- **Stored dataset items**:
◆ ◆ ◆ ◆ ◆
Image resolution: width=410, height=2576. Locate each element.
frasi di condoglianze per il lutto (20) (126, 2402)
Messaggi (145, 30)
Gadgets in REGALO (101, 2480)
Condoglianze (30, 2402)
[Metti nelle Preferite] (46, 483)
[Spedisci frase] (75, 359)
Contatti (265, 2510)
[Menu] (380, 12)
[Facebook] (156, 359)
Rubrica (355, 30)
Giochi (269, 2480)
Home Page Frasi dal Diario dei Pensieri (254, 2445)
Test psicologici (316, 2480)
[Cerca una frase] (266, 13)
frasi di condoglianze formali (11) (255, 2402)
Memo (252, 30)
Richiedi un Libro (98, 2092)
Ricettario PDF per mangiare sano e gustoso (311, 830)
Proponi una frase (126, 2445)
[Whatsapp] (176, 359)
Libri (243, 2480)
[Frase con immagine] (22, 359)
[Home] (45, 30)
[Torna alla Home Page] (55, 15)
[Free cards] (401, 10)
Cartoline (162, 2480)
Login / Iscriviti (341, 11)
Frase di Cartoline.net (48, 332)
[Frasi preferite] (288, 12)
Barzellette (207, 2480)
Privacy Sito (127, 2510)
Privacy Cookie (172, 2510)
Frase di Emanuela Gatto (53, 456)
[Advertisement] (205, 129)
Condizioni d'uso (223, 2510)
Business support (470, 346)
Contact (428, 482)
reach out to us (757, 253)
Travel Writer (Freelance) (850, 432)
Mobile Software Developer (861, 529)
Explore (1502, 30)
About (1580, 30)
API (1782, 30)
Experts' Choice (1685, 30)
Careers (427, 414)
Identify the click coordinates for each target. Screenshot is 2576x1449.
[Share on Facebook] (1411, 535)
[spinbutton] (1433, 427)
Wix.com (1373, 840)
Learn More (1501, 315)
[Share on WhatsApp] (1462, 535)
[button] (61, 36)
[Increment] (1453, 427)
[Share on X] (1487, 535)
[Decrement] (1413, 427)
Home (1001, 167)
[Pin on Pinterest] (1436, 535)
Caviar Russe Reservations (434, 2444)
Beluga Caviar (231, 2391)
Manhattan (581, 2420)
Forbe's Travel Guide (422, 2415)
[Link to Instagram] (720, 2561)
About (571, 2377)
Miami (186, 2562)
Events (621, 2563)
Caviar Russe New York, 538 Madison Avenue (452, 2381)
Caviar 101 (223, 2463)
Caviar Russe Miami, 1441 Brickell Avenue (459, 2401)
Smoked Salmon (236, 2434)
◆ ◆ ◆ ◆ ◆
- **What is required**: The lines from the start of the entries above through the line containing "Contatti (265, 2510)" are the ones to return, please; copy them exactly and include both ends.

- **Response to this task**:
Image resolution: width=410, height=2576. Locate each element.
frasi di condoglianze per il lutto (20) (126, 2402)
Messaggi (145, 30)
Gadgets in REGALO (101, 2480)
Condoglianze (30, 2402)
[Metti nelle Preferite] (46, 483)
[Spedisci frase] (75, 359)
Contatti (265, 2510)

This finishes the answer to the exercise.